The garden is a Memorial Garden, a garden of benevolence, garden of love. It is a gift to our community from the God of Love, Jesus the Christ. The first “seeds” for our garden have come from members of the congregation and a designation from the congregation’s memorial funds. These seeds have brought us to the beginning of a journey that will last for many years. Guided by the Holy Spirit we will plow forth until row upon row of our work is accomplished and our community is better nourished. The Lord invites you all to be part of His work on earth strengthening and feeding His children. The garden is made possible by generous donations from the community, a Domestic Hunger Grant from the ELCA World Hunger, generous support by the congregation of Lutheran Church of Hope, and support from the Alaska Synod of the ELCA.

Thursday, February 15, 2018

Changing the pH

You may need to adjust the pH of the soil in your garden. Soils in a Alaska tend to be poor in nutrients and generally acid. Acid soil has a pH lower than 7.0. It is sometimes called "sour" soil. 7.0 is neutral, it's neither high nor low. It's not acid (low) or alkali (high).  Alkali soil is also called sweet soil. Most gardeners try to keep the pH between 6.5 and 7, so just slightly acid. It's impossible to tell the pH of your soil without testing it yourself or having someone else test it. Most green houses and garden centers will test the pH of your soil for you. You might talk with your local high school chemistry teacher to see if they would check your pH for you. You will have to get a sample or multiple samples. If you take multiple samples be sure you label them so you can keep track of the pH in specific locations.
pH, Light, Moisture Tester

You can purchase your own test kit. You will pay from a few dollars to hundreds of dollars. But if you spend more than $20 you are probably spending too much. You should be aware that many test kits have ranges on the pH scale they can accurately test. Testing ranges should be from about 4 to 8.  The tester pictured at the right has a pH test range of 3.5 - 8. I have no idea how accurate it is. At $10 even if it isn't very accurate you won't be on the hook for much money. I have ordered one of these and will let you know the accuracy and ease of use sometime after it arrives. See the tool test for triple tester. It wasn't good.
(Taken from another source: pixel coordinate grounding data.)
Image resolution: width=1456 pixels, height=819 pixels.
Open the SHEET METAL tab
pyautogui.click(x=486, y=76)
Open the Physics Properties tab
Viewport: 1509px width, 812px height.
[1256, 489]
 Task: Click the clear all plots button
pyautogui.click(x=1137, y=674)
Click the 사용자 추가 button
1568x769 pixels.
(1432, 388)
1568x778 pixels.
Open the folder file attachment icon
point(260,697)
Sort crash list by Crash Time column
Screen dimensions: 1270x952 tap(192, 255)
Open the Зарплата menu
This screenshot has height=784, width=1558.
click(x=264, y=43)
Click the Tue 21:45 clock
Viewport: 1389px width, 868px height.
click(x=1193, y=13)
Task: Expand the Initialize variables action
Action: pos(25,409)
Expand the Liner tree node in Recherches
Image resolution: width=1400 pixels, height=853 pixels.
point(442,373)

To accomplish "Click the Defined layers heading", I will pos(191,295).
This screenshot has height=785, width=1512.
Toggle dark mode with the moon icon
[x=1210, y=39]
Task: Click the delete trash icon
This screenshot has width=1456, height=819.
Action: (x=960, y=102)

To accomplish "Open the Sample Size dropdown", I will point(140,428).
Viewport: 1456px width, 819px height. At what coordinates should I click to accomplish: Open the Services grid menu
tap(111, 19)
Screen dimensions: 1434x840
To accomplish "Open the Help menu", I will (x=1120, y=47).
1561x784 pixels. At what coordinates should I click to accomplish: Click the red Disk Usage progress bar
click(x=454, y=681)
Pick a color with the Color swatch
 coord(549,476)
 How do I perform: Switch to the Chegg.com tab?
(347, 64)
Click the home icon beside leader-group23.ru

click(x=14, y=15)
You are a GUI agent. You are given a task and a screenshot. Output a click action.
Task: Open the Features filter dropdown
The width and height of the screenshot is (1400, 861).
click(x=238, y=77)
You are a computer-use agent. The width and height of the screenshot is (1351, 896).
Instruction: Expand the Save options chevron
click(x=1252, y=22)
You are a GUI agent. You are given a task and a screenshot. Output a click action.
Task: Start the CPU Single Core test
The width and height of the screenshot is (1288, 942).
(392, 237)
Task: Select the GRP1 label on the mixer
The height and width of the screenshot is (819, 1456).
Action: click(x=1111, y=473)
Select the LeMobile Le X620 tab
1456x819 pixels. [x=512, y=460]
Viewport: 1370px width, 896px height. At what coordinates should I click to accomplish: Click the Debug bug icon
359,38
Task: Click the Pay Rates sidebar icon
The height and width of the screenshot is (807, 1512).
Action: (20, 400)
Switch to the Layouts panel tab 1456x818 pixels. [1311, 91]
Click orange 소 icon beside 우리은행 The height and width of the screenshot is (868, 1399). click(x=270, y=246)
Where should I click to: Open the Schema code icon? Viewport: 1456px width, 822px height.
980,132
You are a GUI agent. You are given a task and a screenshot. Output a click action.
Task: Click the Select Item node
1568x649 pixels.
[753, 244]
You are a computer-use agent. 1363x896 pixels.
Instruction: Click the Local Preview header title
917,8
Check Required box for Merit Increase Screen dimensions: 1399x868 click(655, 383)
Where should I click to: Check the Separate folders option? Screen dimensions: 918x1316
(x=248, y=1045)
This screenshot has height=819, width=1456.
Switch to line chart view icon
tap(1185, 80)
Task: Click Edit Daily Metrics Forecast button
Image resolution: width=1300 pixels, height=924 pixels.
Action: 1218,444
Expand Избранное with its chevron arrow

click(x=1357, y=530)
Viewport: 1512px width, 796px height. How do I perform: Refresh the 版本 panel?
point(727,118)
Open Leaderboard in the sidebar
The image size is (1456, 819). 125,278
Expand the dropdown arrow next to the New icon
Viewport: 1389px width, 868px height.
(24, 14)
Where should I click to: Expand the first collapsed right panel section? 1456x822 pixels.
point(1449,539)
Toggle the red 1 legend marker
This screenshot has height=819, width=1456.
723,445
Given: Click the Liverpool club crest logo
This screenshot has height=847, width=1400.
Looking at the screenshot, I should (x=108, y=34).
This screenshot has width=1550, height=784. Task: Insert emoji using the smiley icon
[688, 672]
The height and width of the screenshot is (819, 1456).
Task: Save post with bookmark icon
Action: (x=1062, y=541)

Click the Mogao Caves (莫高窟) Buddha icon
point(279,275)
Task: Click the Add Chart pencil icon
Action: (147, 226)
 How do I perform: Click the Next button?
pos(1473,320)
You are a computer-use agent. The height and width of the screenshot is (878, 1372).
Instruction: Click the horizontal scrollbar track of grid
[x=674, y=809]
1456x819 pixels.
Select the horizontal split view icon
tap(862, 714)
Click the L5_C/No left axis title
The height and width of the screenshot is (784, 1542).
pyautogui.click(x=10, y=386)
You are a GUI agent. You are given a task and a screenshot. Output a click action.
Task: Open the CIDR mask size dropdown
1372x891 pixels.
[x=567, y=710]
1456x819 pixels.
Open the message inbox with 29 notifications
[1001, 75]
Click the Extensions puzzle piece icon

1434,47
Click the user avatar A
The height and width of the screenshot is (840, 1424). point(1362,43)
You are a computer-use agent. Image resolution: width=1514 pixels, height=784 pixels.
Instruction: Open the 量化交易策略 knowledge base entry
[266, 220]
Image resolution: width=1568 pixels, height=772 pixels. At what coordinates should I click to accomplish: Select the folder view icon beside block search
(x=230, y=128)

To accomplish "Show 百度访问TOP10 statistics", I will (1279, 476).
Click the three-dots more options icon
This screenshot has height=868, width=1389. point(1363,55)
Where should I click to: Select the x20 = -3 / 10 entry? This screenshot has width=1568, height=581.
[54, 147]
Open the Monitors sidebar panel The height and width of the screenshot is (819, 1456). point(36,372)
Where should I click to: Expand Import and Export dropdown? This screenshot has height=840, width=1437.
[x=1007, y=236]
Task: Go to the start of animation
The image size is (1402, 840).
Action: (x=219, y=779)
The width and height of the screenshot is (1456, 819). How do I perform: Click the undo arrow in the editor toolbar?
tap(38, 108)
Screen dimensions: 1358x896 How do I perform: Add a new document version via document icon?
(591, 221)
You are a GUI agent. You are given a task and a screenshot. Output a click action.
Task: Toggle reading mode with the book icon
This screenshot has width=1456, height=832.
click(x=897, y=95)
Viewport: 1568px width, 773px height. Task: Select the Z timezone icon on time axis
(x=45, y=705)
To keep things in perspective, a pH of 5.0 will still grow great vegetables and the potatoes, blue berries, and raspberries will love it. pH as high as 8 will do the same but you potatoes may look bad.  They will taste just fine but the potato scab makes them ugly. Making soils more acid is generally more difficult than making them more alkali. Instead of rewriting what other people have said about this I will provide this link for more acid and this one for more alkali. There are many other websites that will point you in the right direction just key in changing the pH of my soil on any search engine and you will get more articles that you could read in a year. If you are going to err make it on the side of acid soil.

There are certain plants that like quite acid soil (potatoes) and some that like quite alkali soil (honeysuckle). Check the seed packets, ask the representative in the garden center or greenhouse, or look it up online.